Silly Putty and Graphene Combine to Make an Ultra-Sensitive Heart Monitor

It can detect pulses, breaths, and spider steps.

12. 12. 16 / Cecille De Jesus
Naoise Culhane/Amber Center, Trinity College Dublin
Image by Naoise Culhane/Amber Center, Trinity College Dublin

Not So Silly After All

Graphene is a strong, revolutionary material made of elemental carbon that can be stretched to one-atom thick sheets while maintaining its valuable properties. It conducts heat ten times better than copper, and can transmit electricity 250 times better than silicon. Producing it is cheap and easy; you could even make it yourself at home.

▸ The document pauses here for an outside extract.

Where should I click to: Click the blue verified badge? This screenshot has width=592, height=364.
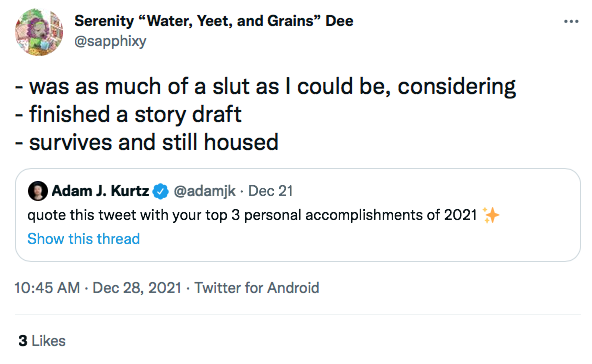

Silly Putty, on the other hand, is a combination of boric acid and silicon oil, and was accidentally invented in an attempt to find a cheap alternative to rubber during World War II. Silly Putty ended up being nothing more than a children’s toy (or occasionally being used to hold down tools in zero gravity)…until now.

Scientists from Ireland discovered that combining graphene with Silly Putty results in a conductive material that is ultra-sensitive—so sensitive that it can detect pulses, breaths, and even spider steps.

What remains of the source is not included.